Physical and mechanical properties of rocks before, during and after a quake will be measured
What kind of physical and chemical changes take place in the earth's crust during an earthquake? How does the temperature change and will there be some melting of the rock?
Answers to such fundamental questions are expected from the results of a unique Rs.300-crore project under which scientists will drill a seven-km deep borehole into an earthquake zone for an on-the-spot measurement of various physical and chemical changes.
Under the project — Deep Scientific Drilling into Earthquake zone of Koyna-Warna region (Maharashtra) — seismologists and other scientists from the National Geophysical Research Institute (CSIR-NGRI) plan to establish a deep borehole observatory in the seismically-active intra-plate fault zone in Koyna-Warna region.
Former NGRI Director and currently a member of the National Disaster Management Authority (NDMA), Prof. Harsh K. Gupta is the advisor of the project.
Continuous monitoring of this borehole at seven-km depth would enable measurement of physical and mechanical properties of rocks, hydrology, temperature and other parameters in the near-field of earthquakes before, during and after their occurrence.
“It is expected to lead to a better understanding of the mechanics of earthquake faulting and the physics of reservoir trigger mechanism” said the project leader, Dr. N. Purnachandra Rao.
He said the Koyna-Warna deep drill hole would be the first of its kind in the world to directly investigate earthquakes in a stable continental crust, unlike the deep borehole drilled on a plate boundary fault In San Andreas Fault in California.
Besides, that was up to a depth of three km, “whereas what we are going to get here is the representative earthquakes of the region within a depth of seven kilometres,” Dr. Rao added.
Pointing out that Koyna-Warna region was known for Reservoir Triggered Seismicity (RTS), he said that triggered earthquakes have been occurring regularly in an area of 20 x 30 sq.km ever since the impounding in Koyna reservoir in 1962. While the largest earthquake in that region was of 6.3 magnitude on Richter scale, hundreds of others of varying magnitude have been recorded.
“Since there is no other source of seismic activity within 50 km of the Koyna-Warna region, it forms an excellent natural laboratory for earthquake studies,” Dr. Rao said.

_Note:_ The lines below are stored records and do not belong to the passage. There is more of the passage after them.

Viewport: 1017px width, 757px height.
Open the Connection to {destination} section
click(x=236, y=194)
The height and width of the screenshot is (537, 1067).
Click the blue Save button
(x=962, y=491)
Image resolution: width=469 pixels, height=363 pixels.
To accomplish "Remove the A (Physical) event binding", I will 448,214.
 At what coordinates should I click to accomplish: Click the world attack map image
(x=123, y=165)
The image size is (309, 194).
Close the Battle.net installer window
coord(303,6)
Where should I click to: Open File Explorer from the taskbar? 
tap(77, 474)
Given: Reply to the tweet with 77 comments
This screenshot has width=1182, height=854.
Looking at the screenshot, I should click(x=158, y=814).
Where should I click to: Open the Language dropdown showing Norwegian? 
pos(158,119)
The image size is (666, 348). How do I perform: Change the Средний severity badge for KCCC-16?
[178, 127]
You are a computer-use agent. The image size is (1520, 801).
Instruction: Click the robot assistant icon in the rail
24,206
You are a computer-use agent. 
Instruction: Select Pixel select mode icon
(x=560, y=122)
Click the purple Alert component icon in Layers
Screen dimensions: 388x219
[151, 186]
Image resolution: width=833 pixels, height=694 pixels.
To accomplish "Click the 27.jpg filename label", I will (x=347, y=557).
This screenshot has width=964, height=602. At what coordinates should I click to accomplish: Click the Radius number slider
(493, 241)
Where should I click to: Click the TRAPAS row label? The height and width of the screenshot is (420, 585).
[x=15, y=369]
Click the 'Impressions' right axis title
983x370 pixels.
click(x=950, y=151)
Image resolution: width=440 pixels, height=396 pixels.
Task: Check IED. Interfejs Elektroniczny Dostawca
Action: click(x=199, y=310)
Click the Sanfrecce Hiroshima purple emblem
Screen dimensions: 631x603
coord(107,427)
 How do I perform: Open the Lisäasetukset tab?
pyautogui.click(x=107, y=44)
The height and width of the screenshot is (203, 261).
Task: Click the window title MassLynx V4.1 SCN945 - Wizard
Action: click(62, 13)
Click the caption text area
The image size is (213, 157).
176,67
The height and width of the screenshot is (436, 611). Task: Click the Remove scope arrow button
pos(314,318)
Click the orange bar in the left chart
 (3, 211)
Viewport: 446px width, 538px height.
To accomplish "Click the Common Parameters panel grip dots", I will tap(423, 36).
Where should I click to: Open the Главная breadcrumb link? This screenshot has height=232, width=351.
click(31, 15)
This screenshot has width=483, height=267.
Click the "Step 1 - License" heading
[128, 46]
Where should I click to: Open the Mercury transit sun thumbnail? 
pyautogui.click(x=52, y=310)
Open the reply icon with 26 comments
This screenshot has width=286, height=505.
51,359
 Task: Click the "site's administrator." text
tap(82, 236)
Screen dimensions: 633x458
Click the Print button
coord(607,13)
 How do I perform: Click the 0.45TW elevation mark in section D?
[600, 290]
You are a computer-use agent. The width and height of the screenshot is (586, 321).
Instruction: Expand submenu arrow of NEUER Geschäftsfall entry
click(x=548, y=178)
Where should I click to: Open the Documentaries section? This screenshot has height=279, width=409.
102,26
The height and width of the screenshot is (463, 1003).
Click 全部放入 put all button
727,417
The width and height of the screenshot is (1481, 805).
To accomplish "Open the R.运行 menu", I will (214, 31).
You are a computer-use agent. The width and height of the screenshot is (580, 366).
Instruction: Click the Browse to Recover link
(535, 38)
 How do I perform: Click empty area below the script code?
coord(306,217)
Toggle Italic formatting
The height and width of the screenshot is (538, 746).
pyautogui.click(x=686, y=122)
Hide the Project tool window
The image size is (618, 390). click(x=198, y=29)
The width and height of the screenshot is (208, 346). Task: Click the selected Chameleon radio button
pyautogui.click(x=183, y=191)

Explaining the importance of the project, he said so far scientists have been drawing indirect inference from measurements on the surface of the earth. “We have been measuring from the surface and trying to understand what is happening inside. But now we will measure right at the spot.”
This would be extremely valuable knowledge for whole world and has the potential to facilitate earthquake forecasts in future.
A seismic network of 15 sensors operating in the region for the last six years helped the scientists to precisely locate the area where the earthquakes are occurring.
“This would help us to plan the exact location for drilling”, Dr. Rao said. While earthquakes normally occur in the crust down to 35 km depth, the drilling could be done only up to a depth of 12 km with the present technology.
Dr. Rao said that most of the earthquakes in that region were occurring within seven km and there was no need to go beyond that depth. Besides, they would be drilling into hard granite rock and the cost of the drilling would go up exponentially as they go down further.
“We are not simply drilling up to seven km. It is going to be a permanent observatory and we will be monitoring for several years,” he said.
Koyna-Warna region was like a laboratory where earthquakes were constantly occurring within a shallow depth range. “It makes it feasible for drilling and setting up an observatory for earthquake studies,” he added.
Dr. Rao said NGRI would be installing seismometers, temperature loggers, strain meters (to measure deformities in the rock) and some instruments to measure physical parameters like density all along the borehole at different depths up to seven km.
He observed that in plate boundary zones where the earthquakes were usually extensive and deeper, it would be difficult to pinpoint an area for drilling.
In a bid to supplement these studies, a new institute, Seismological Research Laboratory was being established by the Ministry of Earth Sciences at Karad, Maharashtra. It is planned to develop into a centre of excellence in earthquake and related studies.